“Mr. Adams was always the first man in the House, and the last man out of it; and, as I usually detained myself an hour or more after adjournment, in writing up my notes, I often came in contact with him. He was pleased to call at my desk very often, before he went home, and indulge in some incidental, unimportant conversation. On the day referred to, just as the sun was setting, and was throwing his last rays through the murky hall, I looked up, and saw Mr. Adams approaching. He had almost reached my desk, and had uplifted his hand in friendly salutation, when he pitched headlong, some six or eight feet, and struck his head against the sharp corner of an iron rail that defended one of the entrance aisles leading to the circle within the bar, inflicting a heavy contusion on his forehead, and rendering him insensible. I instantly leaped from my seat, took the prostrate sufferer in my arms, and found that he was in a state of utter stupor and insensibility. Looking around for aid, I had the good fortune to find that Col. James Munroe, of the New York delegation, had just returned to his desk to procure a paper he had forgotten, when, giving the alarm, he flew to the rescue, manifesting the deepest solicitude for the welfare of the venerable statesman. Follansbee, the doorkeeper, with two or more of his pages, came in next; and after we had applied a plentiful supply of cold water to the sufferer, he returned to consciousness, and requested that he might be taken to his residence. In less than five minutes, Mr. Moses H. Grinnell, Mr. George H. Profit, Mr. Ogden Hoffman, and Col. Christopher Williams, of Tennessee, were called in, a carriage was procured, and Mr. Adams was being conveyed to his residence in President Square, when, it being ascertained that his shoulder was dislocated, the carriage was stopped at the door of the private hotel of Col. Munroe, in Pennsylvania Avenue, between Eleventh and Twelfth streets; the suffering, but not complaining statesman, was taken out, and surgical aid instantly put in requisition. Doctor Sewall was sent for; when it was ascertained that the left shoulder-joint was out of the socket; and, though Mr. Adams must have suffered intensely, he complained not—did not utter a groan or a murmur.

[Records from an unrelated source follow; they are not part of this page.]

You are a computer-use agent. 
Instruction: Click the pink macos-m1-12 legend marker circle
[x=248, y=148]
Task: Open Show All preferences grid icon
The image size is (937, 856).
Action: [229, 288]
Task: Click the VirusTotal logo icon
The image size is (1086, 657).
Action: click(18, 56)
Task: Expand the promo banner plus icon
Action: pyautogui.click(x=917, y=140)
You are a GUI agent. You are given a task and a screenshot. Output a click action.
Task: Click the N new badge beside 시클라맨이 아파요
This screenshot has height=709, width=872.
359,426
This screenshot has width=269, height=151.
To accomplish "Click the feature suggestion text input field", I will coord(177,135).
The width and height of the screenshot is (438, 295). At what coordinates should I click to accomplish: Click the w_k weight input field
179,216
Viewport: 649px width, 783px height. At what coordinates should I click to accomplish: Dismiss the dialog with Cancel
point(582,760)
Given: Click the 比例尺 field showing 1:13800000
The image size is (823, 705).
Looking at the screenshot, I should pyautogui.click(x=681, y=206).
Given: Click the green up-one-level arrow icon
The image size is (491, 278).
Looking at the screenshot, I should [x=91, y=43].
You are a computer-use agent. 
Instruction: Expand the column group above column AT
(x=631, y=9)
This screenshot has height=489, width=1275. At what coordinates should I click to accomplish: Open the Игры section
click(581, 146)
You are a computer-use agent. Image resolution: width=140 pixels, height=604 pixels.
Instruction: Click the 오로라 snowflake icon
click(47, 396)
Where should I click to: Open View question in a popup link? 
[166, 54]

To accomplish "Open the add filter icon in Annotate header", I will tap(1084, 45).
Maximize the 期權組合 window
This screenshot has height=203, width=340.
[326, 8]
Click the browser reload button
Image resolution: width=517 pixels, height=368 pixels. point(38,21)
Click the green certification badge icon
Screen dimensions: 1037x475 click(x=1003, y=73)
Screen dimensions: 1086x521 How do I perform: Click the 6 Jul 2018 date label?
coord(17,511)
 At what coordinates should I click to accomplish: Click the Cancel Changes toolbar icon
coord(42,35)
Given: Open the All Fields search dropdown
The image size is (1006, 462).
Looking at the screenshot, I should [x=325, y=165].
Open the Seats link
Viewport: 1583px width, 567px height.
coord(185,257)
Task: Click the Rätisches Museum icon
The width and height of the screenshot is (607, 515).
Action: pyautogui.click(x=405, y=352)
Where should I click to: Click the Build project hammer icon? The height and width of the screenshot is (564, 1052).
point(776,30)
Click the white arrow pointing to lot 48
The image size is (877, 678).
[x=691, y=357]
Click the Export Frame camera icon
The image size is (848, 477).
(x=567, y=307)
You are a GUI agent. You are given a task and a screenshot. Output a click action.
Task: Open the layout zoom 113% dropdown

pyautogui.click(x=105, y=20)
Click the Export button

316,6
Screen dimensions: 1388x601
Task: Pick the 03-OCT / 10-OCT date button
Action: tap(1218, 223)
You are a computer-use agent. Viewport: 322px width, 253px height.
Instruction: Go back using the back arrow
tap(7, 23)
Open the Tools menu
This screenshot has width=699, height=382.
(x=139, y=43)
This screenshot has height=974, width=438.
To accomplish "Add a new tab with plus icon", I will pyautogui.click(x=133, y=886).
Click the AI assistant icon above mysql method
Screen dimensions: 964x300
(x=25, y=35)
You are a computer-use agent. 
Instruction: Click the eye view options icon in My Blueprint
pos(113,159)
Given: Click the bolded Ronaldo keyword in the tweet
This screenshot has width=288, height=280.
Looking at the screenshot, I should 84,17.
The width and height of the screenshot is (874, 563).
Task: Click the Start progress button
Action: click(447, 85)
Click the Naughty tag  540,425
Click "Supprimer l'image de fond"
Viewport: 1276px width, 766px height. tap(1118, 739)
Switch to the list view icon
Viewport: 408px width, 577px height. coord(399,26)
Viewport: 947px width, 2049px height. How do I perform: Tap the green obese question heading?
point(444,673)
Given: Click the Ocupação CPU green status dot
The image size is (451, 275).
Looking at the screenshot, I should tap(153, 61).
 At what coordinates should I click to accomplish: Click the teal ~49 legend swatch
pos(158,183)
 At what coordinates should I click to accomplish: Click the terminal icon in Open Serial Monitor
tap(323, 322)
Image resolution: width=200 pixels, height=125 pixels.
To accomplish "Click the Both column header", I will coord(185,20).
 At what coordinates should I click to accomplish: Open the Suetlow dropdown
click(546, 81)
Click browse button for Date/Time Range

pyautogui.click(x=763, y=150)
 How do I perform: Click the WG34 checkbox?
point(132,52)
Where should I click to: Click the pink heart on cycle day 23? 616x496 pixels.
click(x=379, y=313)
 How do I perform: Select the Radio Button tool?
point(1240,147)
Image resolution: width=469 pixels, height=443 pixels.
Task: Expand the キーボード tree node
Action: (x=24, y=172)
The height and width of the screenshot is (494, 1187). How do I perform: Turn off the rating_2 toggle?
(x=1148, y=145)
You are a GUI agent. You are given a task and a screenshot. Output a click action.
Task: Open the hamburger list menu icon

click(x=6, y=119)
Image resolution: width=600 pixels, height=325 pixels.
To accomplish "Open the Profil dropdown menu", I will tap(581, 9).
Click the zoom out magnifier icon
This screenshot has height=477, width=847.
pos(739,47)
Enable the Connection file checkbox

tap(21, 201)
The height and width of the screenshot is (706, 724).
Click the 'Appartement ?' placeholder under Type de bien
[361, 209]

“More than an hour elapsed before the dislocated limb could be adjusted; and to effect which, his arm endured, in a concentrated and continued wrench or pull, many minutes at a time, the united strength of Messrs. Grinnell, Munroe, Profit, and Hoffman. Still Mr. Adams uttered not a murmur, though the great drops of sweat that rolled down his furrowed cheeks, or stood upon his brow, told but too well the physical agony he endured. As soon as his arm was adjusted, he insisted on being carried home, and his wishes were complied with.
“The next morning I was at the capitol at a very early hour, attending to some writing. I thought of, and lamented the accident that had befallen Mr. Adams, and had already commenced writing an account of it to a correspondent. At that instant I withdrew my eyes from the paper on which I was writing, and saw Mr. Adams standing a foot or two from me, carefully examining the carpeting. ‘Sir,’ said he, ’I am looking for that place in the matting that last night tripped me. If it be not fastened down, it may kill some one.’ And then he continued his search for the trick-string matting.”